Provided material:
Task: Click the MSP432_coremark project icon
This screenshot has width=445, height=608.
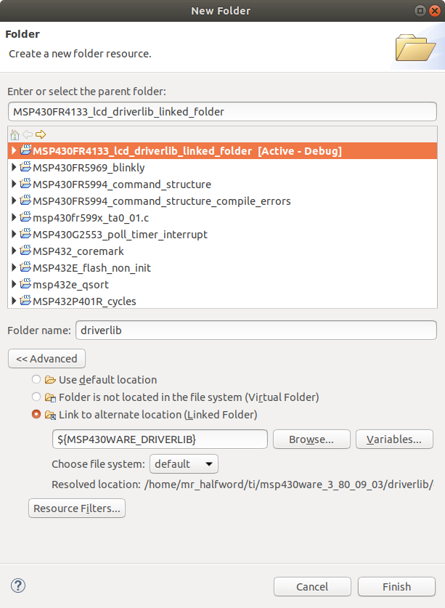Action: 25,251
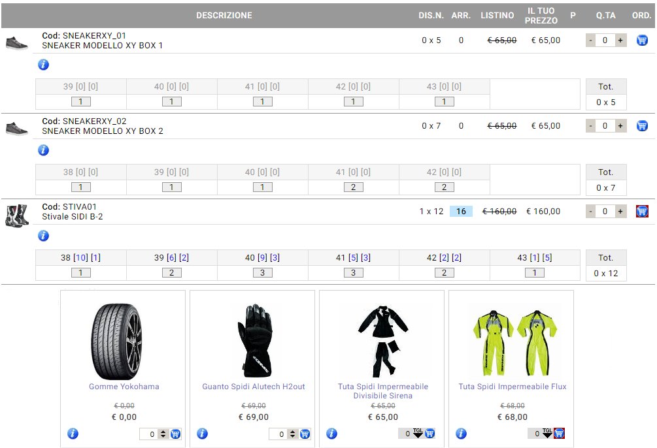
Task: Click the red cart icon for Stivale SIDI B-2
Action: click(642, 212)
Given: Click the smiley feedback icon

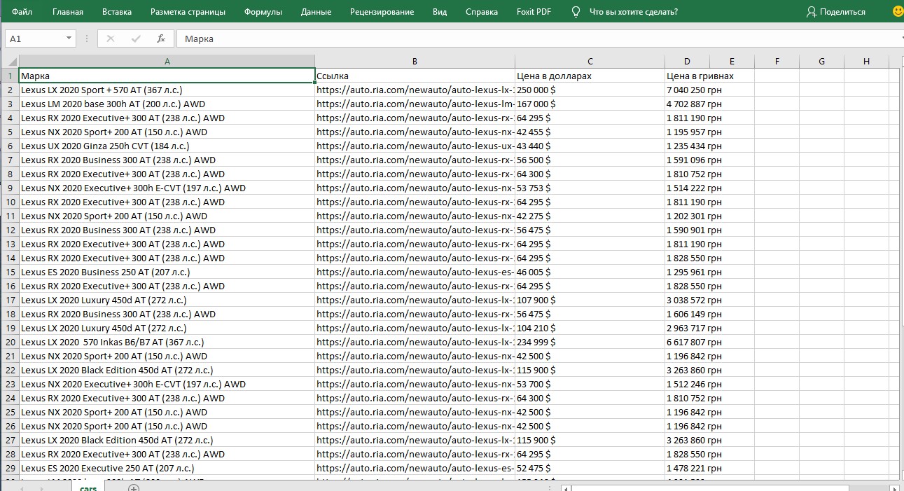Looking at the screenshot, I should point(897,11).
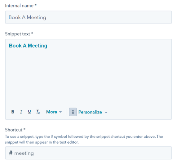Focus the Internal name input field
The height and width of the screenshot is (165, 177).
(x=89, y=17)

Task objective:
Except for pictures, copy the records above exactly.

Written answer:
Task: Click the MSP432_coremark project icon
This screenshot has width=445, height=608.
Action: 25,251
Task: Click the red cart icon for Stivale SIDI B-2
Action: click(642, 212)
Given: Click the smiley feedback icon

Looking at the screenshot, I should point(897,11).
Focus the Internal name input field
The height and width of the screenshot is (165, 177).
(x=89, y=17)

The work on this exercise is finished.